Pongal is a harvest festival dedicated to the Sun. It is a four-day festival, which according to the Tamil calendar is usually celebrated from 14 January to 17 January. This day coincides with [Makara Sankranti] which is celebrated throughout India, Nepal and Bangladesh.
Pongal is one of the most important festivals celebrated by Tamil people in the Indian state of Tamil Nadu, the Indian Union Territory of Pondicherry, and the country of Sri Lanka, as well as Tamils worldwide, including those in Malaysia, Mauritius, South Africa, the United States, Singapore, Canada, Myanmar (Burma) and the UK. Thai Pongal corresponds to Makara Sankranti, the harvest festival celebrated throughout India.
Many cultural events in Chennai and the rest of Tamil Nadu are held during Pongal such as Chennai Book Fair and Lit for Life. From 1916 to 1952, annual cricket matches between Indians and Europeans called Madras Presidency Matches were held during Pongal.
Pongal is the happiest festival for farmers. They all celebrate their crop and harvest by gathering and performing their traditional rituals. They dress up in their colourful outfits. The colours seen all over the place marks this festival. The beautiful outfits, the mesmerizing decorations, the ritual goods etc are just examples.
The entire festival is stretched over four days.
The day preceding Pongal is called Bhogi. On this day people discard old belongings and celebrate new possessions. The people assemble at dawn in Tamil Nadu to light a bonfire in order to burn the discards. Houses are cleaned, painted and decorated to give a festive look. The horns of oxen and buffaloes are painted in villages. In Tamil Nadu farmers keep medicinal herb (neem, avram, sankranti) in northeast corner of each fields, to prevent crops from diseases and pests. This day is celebrated in Punjab as Lohri and in Assam as Magh Bihu.
On the second day of Pongal, the puja or act of ceremonial worship is performed when rice is boiled in milk outdoors in an earthenware pot and is then symbolically offered to the sun-god along with other oblations. All people wear traditional dress and markings, and their is an interesting ritual where husband and wife dispose off elegant ritual utensils specially used for the puja.
Maatu Pongal is celebrated the day after Thai Pongal. Tamils regard cattle as sources of wealth for providing dairy products, fertilizer, and labor for plowing and transportation. On Maatu Pongal, cattle are recognized and afforded affectionately. Features of the day include games such as the popular Jallikattu, known as the taming of bulls.

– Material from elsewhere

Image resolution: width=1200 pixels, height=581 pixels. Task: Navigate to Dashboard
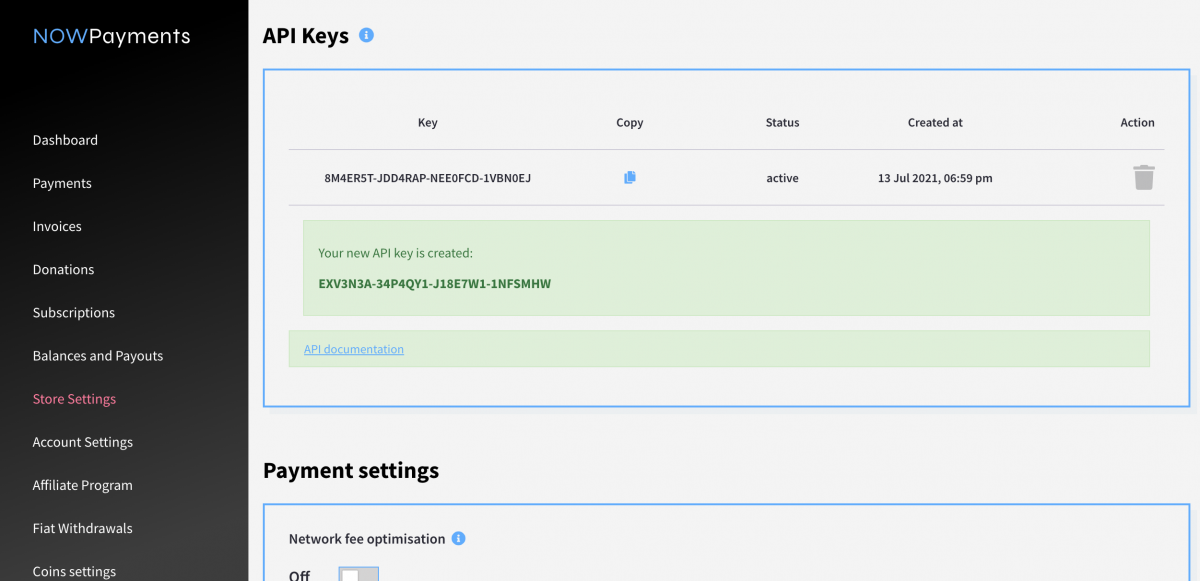[65, 140]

The Fourth day is known as Knau or Kannum Pongal day. On this day, a turmeric leaf is washed and is then placed on the ground. On this leaf are placed, the left overs of sweet Pongal and Venn Pongal, ordinary rice as well as rice colored red and yellow, betel leaves, betel nuts, two pieces of sugarcane, turmeric leaves, and plantains. In Tamil Nadu women perform this ritual before bathing in the morning.